Thomas Ryder (1746–1810), engraver, was a pupil of James Basire, and during his apprenticeship established drawings with the Society of Artists in 1766 and 1767. He was also one of the first students in the schools of the Royal Academy.

==Works==
Ryder engraved a few plates in the line manner, of which the most important are "The Politician" (a portrait of Benjamin Franklin), after S. Elmer, 1782; and "Vortigern and Rowena", after A. Kauffman, 1802; but he is best known by his works in stipple, which are among the finest of their class.

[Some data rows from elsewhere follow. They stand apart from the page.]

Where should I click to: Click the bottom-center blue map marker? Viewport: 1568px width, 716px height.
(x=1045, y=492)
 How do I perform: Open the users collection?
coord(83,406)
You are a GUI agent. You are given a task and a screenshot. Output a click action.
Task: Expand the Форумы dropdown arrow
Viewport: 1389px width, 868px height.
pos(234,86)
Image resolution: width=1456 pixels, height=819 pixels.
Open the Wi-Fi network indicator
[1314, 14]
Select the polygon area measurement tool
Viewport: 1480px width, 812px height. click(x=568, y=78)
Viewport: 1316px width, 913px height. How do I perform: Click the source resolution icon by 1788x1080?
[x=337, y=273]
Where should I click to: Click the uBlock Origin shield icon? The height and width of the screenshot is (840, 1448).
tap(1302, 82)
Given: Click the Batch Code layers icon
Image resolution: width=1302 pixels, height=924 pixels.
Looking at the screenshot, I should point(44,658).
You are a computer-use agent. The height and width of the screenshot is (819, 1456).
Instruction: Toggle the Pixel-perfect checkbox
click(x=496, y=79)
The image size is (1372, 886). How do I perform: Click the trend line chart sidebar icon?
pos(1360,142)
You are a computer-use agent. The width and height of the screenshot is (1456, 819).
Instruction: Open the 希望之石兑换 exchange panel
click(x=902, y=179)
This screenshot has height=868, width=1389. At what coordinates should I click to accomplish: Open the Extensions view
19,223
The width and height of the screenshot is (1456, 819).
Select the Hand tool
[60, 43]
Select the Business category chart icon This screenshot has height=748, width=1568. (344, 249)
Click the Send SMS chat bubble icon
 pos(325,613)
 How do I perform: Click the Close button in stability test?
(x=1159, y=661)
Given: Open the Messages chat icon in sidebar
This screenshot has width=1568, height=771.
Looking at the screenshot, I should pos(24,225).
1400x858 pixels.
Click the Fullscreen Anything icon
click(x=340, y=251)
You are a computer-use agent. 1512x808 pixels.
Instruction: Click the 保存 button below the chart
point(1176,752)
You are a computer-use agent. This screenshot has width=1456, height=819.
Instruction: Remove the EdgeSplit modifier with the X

These include "The Last Supper", after Benjamin West; "The Murder of James I of Scotland", after Opie; "Prudence and Beauty", after A. Kauffman; nine of the plates to the large edition of Boydell's "Shakspeare"; and others from designs by Bigg, Bunbury, Cipriani, Cosway, Ryley, and Shelley. Ryder also engraved portraits of Mrs. Damer, after Kauffman; Henry Bunbury, after Lawrence; Sir William Watson, M.D., after Abbot; and Maria Linley, after Westall. His plates are usually printed in brown ink and occasionally in colours. He had a son of the same Christian name who was also an engraver, and together they executed the whole-length portrait of Queen Charlotte, after Beechey, prefixed to the second volume of Boydell's ‘Shakspeare.’